Di questa situazione siamo avvertiti da molto tempo. Ancora in inverno, quando comparve questo virus, si è detto che il vaccino sarebbe stato pronto a fine anno. Non perché si disponesse di particolari poteri divinatori, ma perché è sempre stato così, anno dopo anno. Ci ammaliamo a febbraio, e ci vacciniamo in novembre contro tutti i virus noti fino a febbraio. I produttori non possono vendere prima i vaccini perché se poi quei vaccini provocassero problemi alla salute, l’impresa produttrice potrebbe chiudere i battenti. In un mondo che ha paura dei fantasmi, figurarsi se un medicinale si rivelasse pericoloso. I “no-vax” sono stupidamente contro i vaccini, figurarsi se potesse esserlo “giustificatamente”.
Può darsi che il vaccino russo sia ottimo. Il punto è che Putin e i suoi consiglieri, pur di vincere la gara, hanno dichiarato di essere pronti e non possono esserlo. E se, sfortunatamente, i fatti dovessero dargli torto, pagherebbero cara la loro presunzione. Tanto cara che si pentirebbero amaramente di essere stati superficiali.

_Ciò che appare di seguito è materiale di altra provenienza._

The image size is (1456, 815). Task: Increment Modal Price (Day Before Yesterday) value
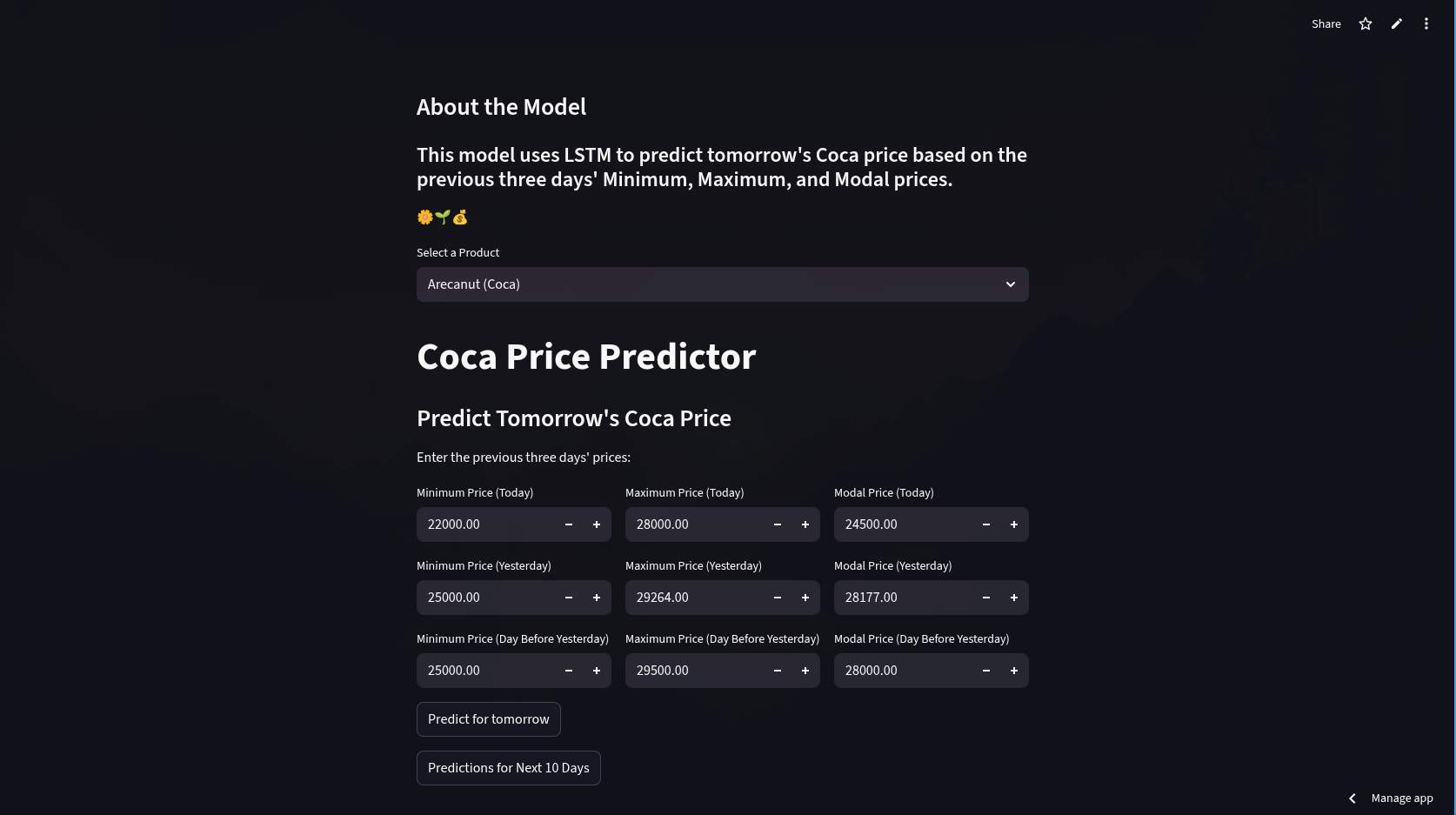1014,671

Se altri ricercatori e altre imprese non hanno fatto dichiarazioni come quelle di Putin non è perché non potessero, è perché non si sono sentiti di assumersi i rischi di un fallimento sanitario che li squalificherebbe per generazioni. Il mondo non ha ancora dimenticato la biologia di Lysenko che, favorito da Stalin, andò contro la scienza ufficiale (fino a fare imprigionare gli scienziati seri) facendo cattiva figura lui e con lui la Russia Sovietica. Speriamo che questa della superficialità scientifica non sia una malattia endemica.